Please give nothing except the number of lines in the records below that include the word "will".

*** Opening of Extracted information ***

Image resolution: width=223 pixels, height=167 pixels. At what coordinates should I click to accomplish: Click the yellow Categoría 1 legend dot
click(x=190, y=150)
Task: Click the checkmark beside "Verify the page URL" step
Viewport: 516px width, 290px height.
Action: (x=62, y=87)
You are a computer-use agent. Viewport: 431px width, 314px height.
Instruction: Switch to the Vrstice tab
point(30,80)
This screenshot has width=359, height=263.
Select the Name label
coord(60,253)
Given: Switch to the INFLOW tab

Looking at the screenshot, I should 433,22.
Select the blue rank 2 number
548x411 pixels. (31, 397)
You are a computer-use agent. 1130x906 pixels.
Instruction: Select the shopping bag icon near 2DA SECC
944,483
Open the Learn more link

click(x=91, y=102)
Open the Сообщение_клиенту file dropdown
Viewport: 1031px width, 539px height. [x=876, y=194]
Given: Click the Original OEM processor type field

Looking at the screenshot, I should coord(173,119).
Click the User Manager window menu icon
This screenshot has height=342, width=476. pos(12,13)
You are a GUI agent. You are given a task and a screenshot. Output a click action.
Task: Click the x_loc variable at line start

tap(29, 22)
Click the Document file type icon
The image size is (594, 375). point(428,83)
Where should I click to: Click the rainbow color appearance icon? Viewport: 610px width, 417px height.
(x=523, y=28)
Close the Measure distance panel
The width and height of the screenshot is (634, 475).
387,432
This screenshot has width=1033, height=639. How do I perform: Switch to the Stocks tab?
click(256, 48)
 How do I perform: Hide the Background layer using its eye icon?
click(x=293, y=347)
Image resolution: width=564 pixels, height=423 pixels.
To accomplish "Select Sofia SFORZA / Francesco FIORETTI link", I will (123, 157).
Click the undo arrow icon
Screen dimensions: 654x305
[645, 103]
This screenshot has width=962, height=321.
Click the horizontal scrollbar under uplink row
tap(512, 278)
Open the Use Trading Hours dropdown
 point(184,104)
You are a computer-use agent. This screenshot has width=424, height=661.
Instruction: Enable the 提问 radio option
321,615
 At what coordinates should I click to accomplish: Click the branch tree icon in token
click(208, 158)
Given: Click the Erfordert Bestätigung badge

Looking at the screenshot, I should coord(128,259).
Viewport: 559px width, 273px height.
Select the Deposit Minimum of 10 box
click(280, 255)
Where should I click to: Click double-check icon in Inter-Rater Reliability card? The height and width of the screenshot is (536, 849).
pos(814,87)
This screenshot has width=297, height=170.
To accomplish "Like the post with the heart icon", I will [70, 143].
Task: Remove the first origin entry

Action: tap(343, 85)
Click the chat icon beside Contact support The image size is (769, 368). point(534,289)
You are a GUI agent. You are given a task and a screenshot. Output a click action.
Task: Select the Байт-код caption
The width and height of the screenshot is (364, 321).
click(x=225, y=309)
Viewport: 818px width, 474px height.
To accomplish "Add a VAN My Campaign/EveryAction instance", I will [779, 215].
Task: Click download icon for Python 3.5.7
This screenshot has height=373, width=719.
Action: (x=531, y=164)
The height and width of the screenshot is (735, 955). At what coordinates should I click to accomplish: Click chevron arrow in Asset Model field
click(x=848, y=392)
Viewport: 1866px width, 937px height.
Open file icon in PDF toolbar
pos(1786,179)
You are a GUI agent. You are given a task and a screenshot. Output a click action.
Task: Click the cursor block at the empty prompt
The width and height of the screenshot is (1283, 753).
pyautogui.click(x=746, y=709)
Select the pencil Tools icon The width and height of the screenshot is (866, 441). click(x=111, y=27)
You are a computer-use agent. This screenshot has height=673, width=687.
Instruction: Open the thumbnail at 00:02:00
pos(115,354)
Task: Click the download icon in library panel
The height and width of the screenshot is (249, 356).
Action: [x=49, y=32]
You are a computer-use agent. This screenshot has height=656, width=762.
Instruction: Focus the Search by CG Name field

*** Close of Extracted information ***

**Solution for this exercise:** 3